In Wikipedia, you can find a great overview of the Red Hat certification program. To achieve the Red Hat Certified Architect level, you have to pass seven exams in total. The certification path starts with the RHCSA and RHCE exams. After becoming RHCE, you will have to pass five more exams based on your choice to obtain the RHCA certificate.
Starting off with RHCSA and RHCE
The certification path begins with an entry-level certification - Red Hat Certified System Administrator (RHCSA). In the exam, I had to demonstrate basic Linux administration skills like creating users and groups, managing file system permissions including POSIX access control lists (ACLs), creating cron jobs, basics of SELinux, managing software packages with yum, creating and mounting local file systems, working with LVM, network configuration, mounting NFS and SMB file systems and firewall configuration. I had plenty of time to complete all the exam tasks. Overall, RHCSA didn’t seem too difficult to me.

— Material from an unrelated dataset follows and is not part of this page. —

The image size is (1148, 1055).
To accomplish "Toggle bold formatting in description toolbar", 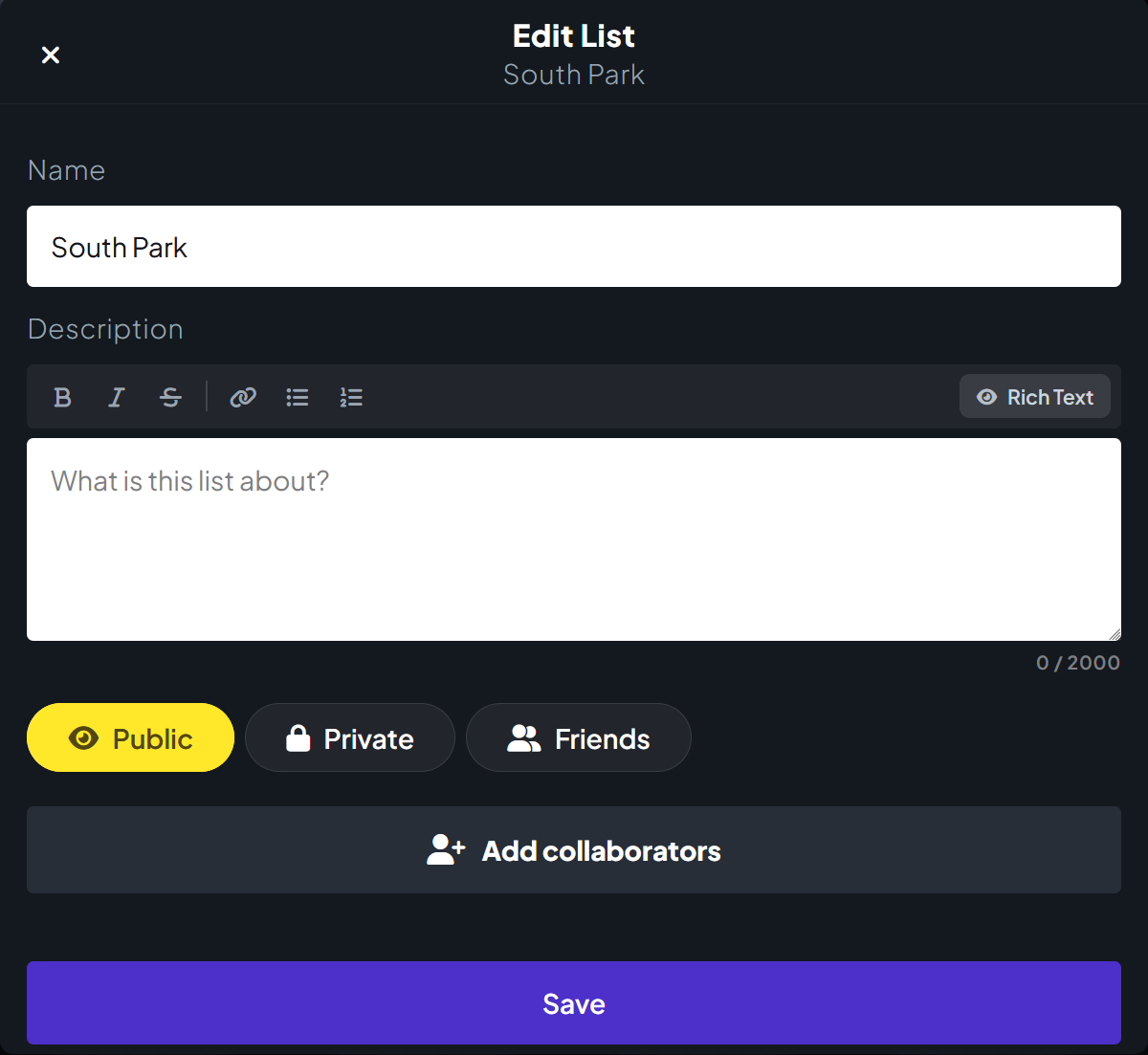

About two weeks after passing the RHCSA, I took the next exam - the Red Hat Certified Engineer (RHCE) exam. The main focus of this exam was configuration of a caching DNS server (unbound), SMTP nullclient (Postfix), configuration of an iSCSI target and initiator, configuration of Apache web server including HTTPS, running MariaDB, configuration of NFS and SMB servers and basic shell scripting. Based on the experience from the RHCSA exam, I thought that I would have more than enough of time again to complete my tasks and perhaps make myself a coffee, too. How wrong I was! The RHCE exam is loaded with so many tasks that you will be very busy for the entire 3.5 hours. Due to my rather slow and relaxed approach at the beginning of the exam, I was not able to complete all the tasks in time. In the end, I was very happy that I still passed.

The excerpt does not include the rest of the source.